### Task description
Looking through the records that follow, determine how many lines contain "agent" and reply with that number alone.

### Material for the task
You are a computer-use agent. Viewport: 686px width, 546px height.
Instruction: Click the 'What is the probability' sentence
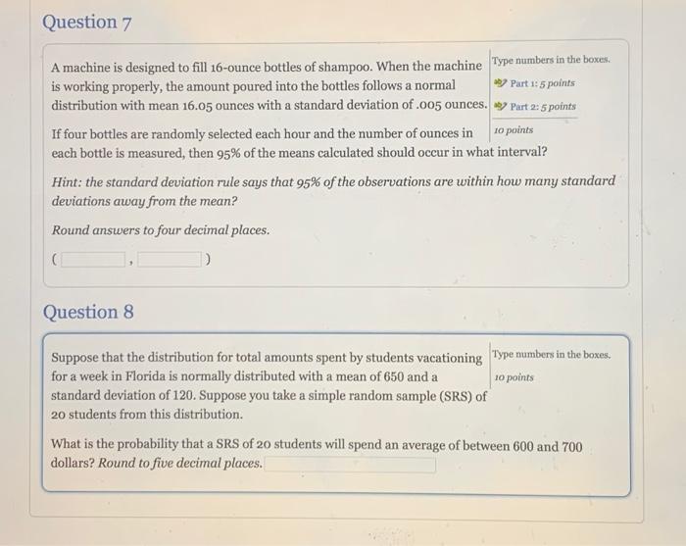click(317, 453)
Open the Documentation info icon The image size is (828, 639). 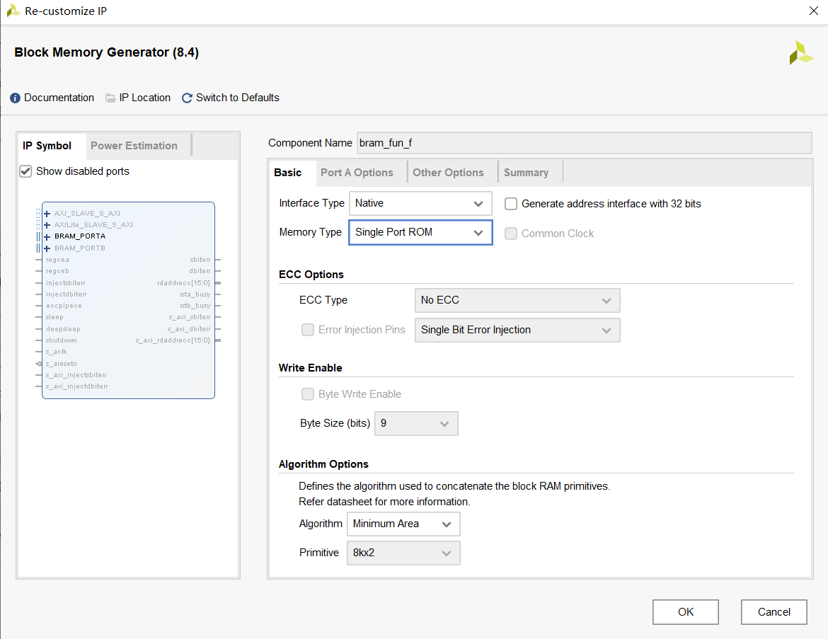(16, 98)
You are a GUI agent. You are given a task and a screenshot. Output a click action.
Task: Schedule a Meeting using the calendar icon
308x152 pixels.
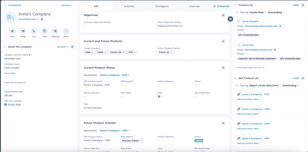tap(55, 31)
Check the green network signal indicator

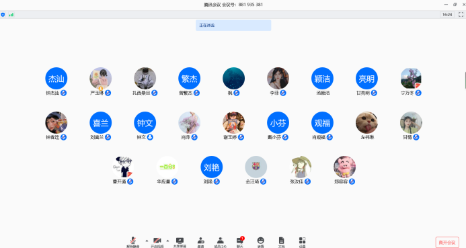point(11,15)
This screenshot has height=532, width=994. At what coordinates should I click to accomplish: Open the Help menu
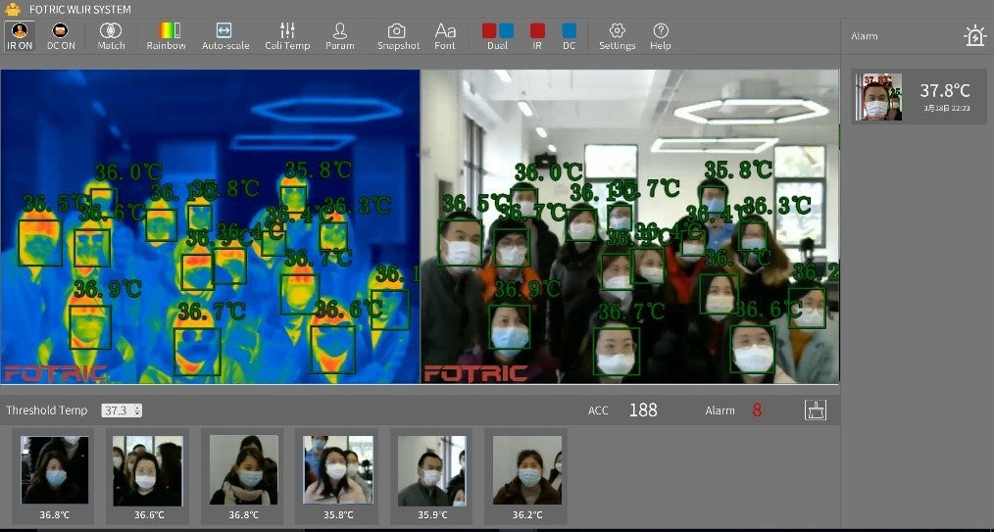point(661,36)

### Response for this exercise
2